I am currently working on a project that involves rapid, continual logging of a rather application specific metric over a long lifetime. To do this I ended up using an NXP M0 and a 32MiB SPI flash chip. The logging is continual and needs to last many years in the field (10+), and is periodically checked by a human for trend spotting. Eventually the buffer fills up and starts overwritting old data which is perfectly fine. I came up with a simple algorithm to walk the whole flash device to find the current head after a power-up (the device is powered down rather frequently outside of my control) so logging can just continue where it left off. I can just brute force through this walk and do it with ~4s as worst case scenario.

This got me thinking, are there any log structured filesystems that are catered to flash devices and microcontrollers? JFFS and all the other well known Log Structured FSs I imagine would be a little heavy for a simple microcontroller (depends on the application of course). To be more specific, I would like to know of any algorithms that are designed to specifically be a circular log with fast head seek time and/or any that are designed for a "traditional" filesystem on a flash device that can be run on a microcontroller. Traditional in this sense being on-par with something like JFFS where there is a data structure that represents a collection of mutable random-access files in a hierarchical name space.

Best Answer

rope data structure

I am fascinated by the rope data structure. I have a hobby project trying to adapt it it to a microcontroller with only a few bytes of RAM hooked to a huge Flash memory, so that I can insert and delete and otherwise arbitrarily edit variable-length text in huge text files. Text files far too large to fit into the RAM. Erasing the last half of the file and re-write it to flash, shifted by one byte, every time I insert or delete a character in the middle of a multi-megabyte text file, would be far too slow, but the rope data structure can do this much faster. Since the rope data structure can represent such mutable random-access variable-length files as immutable fixed-length pieces, it seems to be a good match for flash memory -- all edits are written in a circular-log-like fashion. Alas, all the bugs are not yet worked out in my code. :-(

fixed-length chronological logs

I did get a similar circular log system working, for a product I helped develop.

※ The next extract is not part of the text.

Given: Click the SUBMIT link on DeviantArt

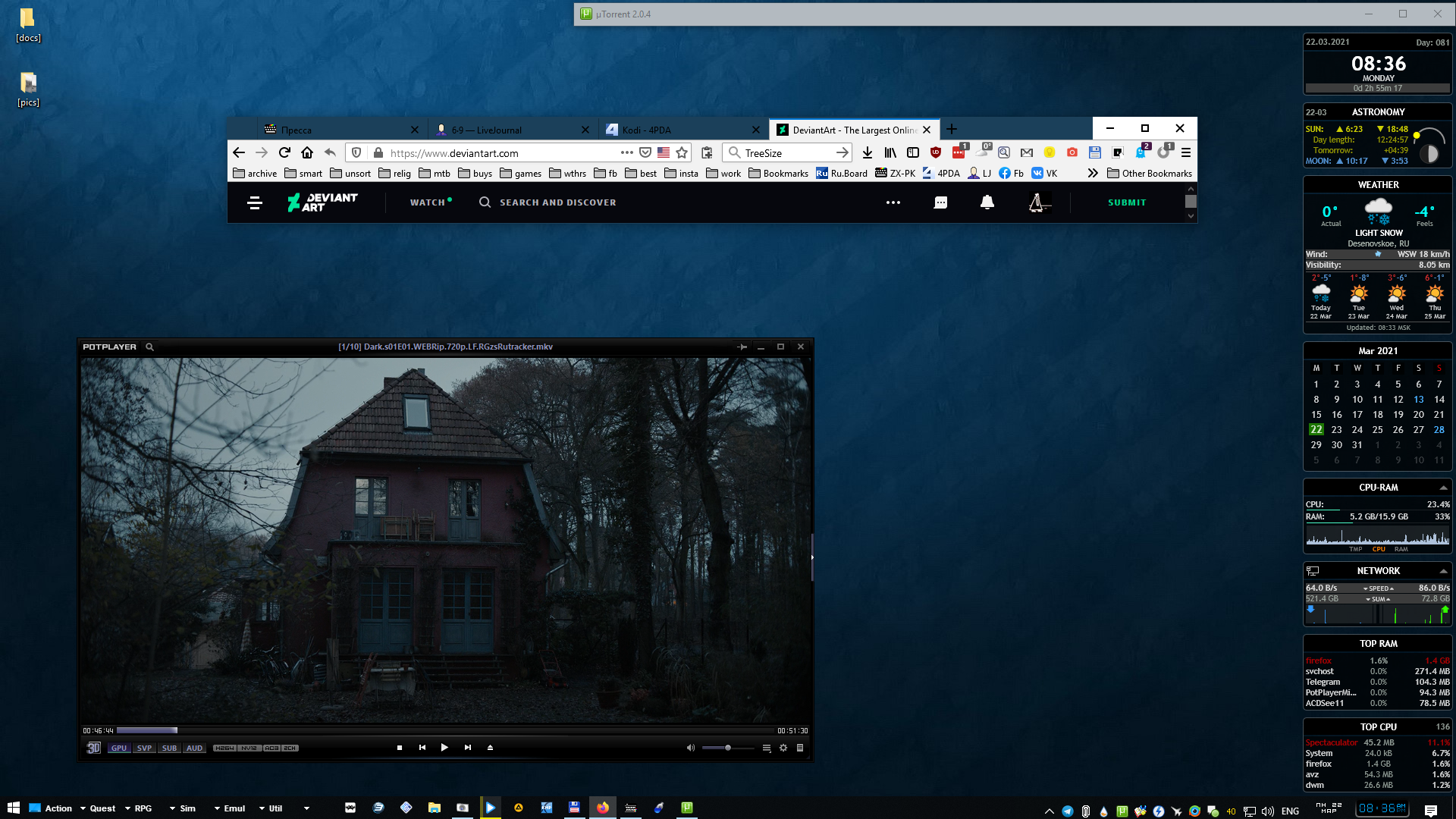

I simply wrote fixed-length records one after another, filling up flash as a circular array.

(With a completely blank flash, I started writing records about 3 blocks before the end of the array, so I could test the circular wrap-around after only a few records of data were stored, rather than starting at record zero and waiting for a month's worth of data to be written before finding out that there was a bug in my wrap-around code).

I made sure there were always at least 2 erased "erase blocks" ready to be written to. After writing a record, if there was only 2 "erased blocks" after it that were empty, I unconditionally erased the oldest block of data -- the 3rd block of oldest data after the 2 "erased blocks". (Near the end of the flash memory, "after" means "wrap around to the beginning of flash memory). (Perhaps a single erased block would have been adequate -- I forget why I thought I needed at least 2 and sometimes 3).

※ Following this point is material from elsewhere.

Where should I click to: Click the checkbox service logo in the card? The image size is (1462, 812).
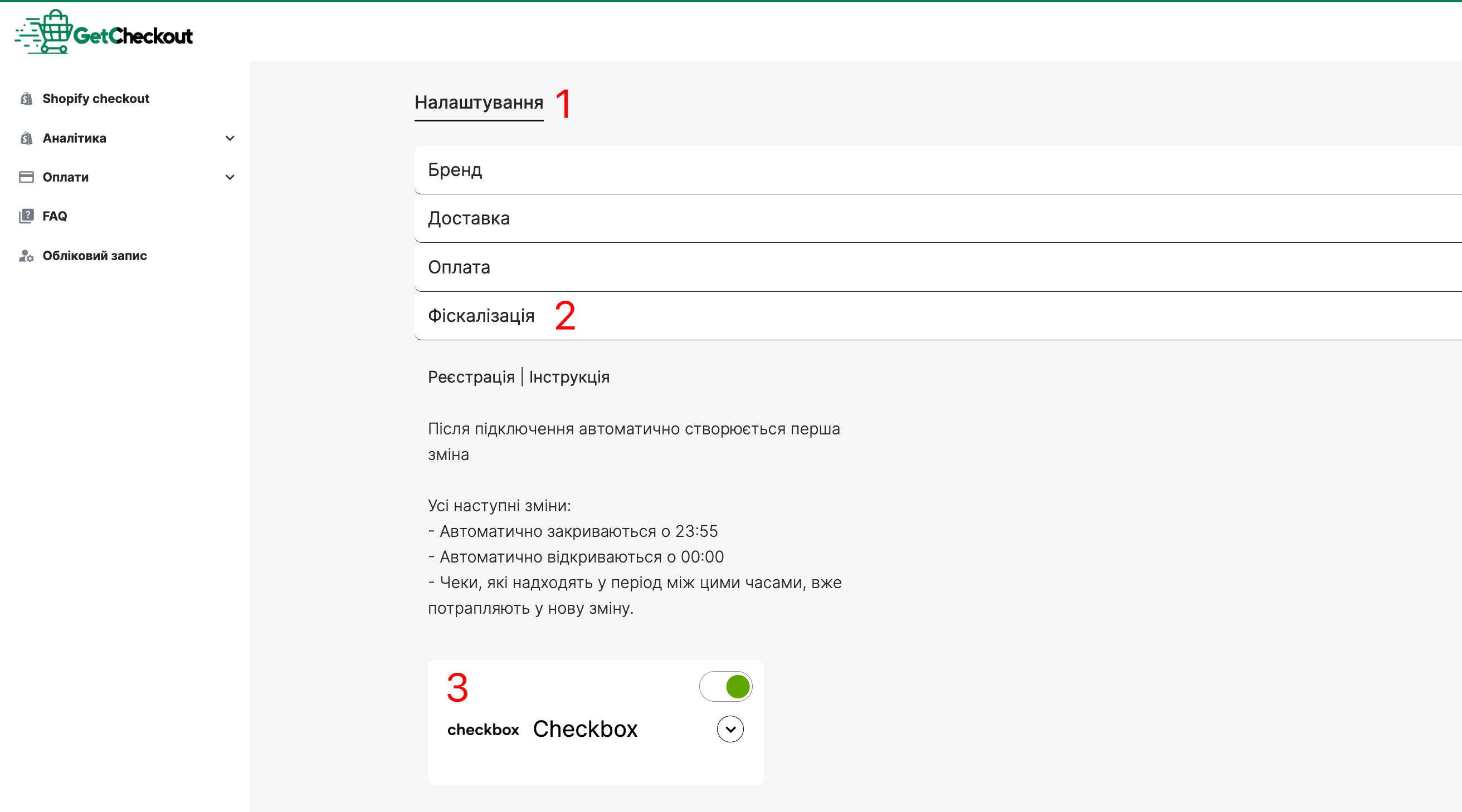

I forget exactly how many records I put in each "erase block", but I made sure I never had a record straddle two erase blocks -- the first 2 bytes of every erase block of flash was either the "erased" value 0xFFFF, or the first two bytes of a Fletcher-16 checksum (which is never 0xFFFF) in the header of each record.

That made it quick to scan the next time it powered-up and find the head of the circular log -- I only had to look at the first two bytes of each erase block to distinguish between "erased" and "data" blocks. (I was a little worried about "power failure in the middle of erasing a block" causing the first two bytes to be erased to 0xFFFF but leaving non-erased bytes in the middle of the block, so I wrote code for the microcontroller to check for this and restart the "erase a block" process).

Please tell me if you find other flash-friendly data structures or file systems.